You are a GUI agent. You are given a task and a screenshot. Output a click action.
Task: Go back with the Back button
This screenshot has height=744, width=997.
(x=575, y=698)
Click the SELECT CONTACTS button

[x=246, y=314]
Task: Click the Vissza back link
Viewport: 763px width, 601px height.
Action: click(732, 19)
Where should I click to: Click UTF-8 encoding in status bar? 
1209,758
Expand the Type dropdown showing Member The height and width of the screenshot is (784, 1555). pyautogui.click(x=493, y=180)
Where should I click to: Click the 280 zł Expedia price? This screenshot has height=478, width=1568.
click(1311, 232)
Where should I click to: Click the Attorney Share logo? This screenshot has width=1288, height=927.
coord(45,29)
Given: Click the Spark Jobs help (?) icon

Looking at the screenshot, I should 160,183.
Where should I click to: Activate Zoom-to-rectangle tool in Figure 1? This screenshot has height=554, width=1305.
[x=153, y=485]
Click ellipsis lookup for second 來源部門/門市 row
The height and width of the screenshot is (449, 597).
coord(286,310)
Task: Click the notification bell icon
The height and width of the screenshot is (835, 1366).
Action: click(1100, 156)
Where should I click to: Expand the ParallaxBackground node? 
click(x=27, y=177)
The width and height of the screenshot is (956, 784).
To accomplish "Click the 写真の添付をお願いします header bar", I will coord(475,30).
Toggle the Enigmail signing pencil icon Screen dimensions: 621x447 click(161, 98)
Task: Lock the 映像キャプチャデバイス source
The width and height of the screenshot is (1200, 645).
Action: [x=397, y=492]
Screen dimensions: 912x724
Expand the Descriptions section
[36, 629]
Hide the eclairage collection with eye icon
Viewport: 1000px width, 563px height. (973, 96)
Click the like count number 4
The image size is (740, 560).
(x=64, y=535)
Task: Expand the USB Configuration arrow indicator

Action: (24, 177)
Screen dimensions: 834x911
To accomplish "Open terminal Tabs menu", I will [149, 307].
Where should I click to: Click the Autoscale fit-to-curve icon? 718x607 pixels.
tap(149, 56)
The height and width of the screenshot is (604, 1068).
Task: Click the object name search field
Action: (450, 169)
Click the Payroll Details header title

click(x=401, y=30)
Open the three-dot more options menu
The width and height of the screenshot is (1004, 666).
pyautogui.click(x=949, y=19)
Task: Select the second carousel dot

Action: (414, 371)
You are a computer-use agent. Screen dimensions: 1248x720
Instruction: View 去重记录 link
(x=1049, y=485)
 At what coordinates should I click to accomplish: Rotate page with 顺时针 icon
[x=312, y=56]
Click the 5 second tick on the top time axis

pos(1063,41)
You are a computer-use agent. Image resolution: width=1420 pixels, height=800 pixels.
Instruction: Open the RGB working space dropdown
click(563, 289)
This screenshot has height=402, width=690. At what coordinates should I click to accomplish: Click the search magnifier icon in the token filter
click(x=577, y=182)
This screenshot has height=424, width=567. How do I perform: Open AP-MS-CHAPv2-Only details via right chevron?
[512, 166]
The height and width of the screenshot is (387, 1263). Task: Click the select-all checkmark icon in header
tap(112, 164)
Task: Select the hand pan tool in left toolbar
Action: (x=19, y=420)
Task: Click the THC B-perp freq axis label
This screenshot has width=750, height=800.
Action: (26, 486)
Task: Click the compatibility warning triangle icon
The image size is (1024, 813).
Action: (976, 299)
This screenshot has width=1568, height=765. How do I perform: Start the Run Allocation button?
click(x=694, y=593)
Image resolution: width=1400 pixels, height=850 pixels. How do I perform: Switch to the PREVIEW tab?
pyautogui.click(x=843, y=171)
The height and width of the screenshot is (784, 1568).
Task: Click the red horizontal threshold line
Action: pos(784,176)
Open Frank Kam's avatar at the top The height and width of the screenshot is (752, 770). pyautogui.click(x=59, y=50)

_WORK INSTRUCTION:_
Write out the lines of the listing from the one with "This screenshot has height=424, width=567." to the very end, inclusive, exactly as they appear and with nothing added.

_YOUR SOLUTION:_
This screenshot has height=424, width=567. How do I perform: Open AP-MS-CHAPv2-Only details via right chevron?
[512, 166]
The height and width of the screenshot is (387, 1263). Task: Click the select-all checkmark icon in header
tap(112, 164)
Task: Select the hand pan tool in left toolbar
Action: (x=19, y=420)
Task: Click the THC B-perp freq axis label
This screenshot has width=750, height=800.
Action: (26, 486)
Task: Click the compatibility warning triangle icon
The image size is (1024, 813).
Action: (976, 299)
This screenshot has width=1568, height=765. How do I perform: Start the Run Allocation button?
click(x=694, y=593)
Image resolution: width=1400 pixels, height=850 pixels. How do I perform: Switch to the PREVIEW tab?
pyautogui.click(x=843, y=171)
The height and width of the screenshot is (784, 1568).
Task: Click the red horizontal threshold line
Action: pos(784,176)
Open Frank Kam's avatar at the top The height and width of the screenshot is (752, 770). pyautogui.click(x=59, y=50)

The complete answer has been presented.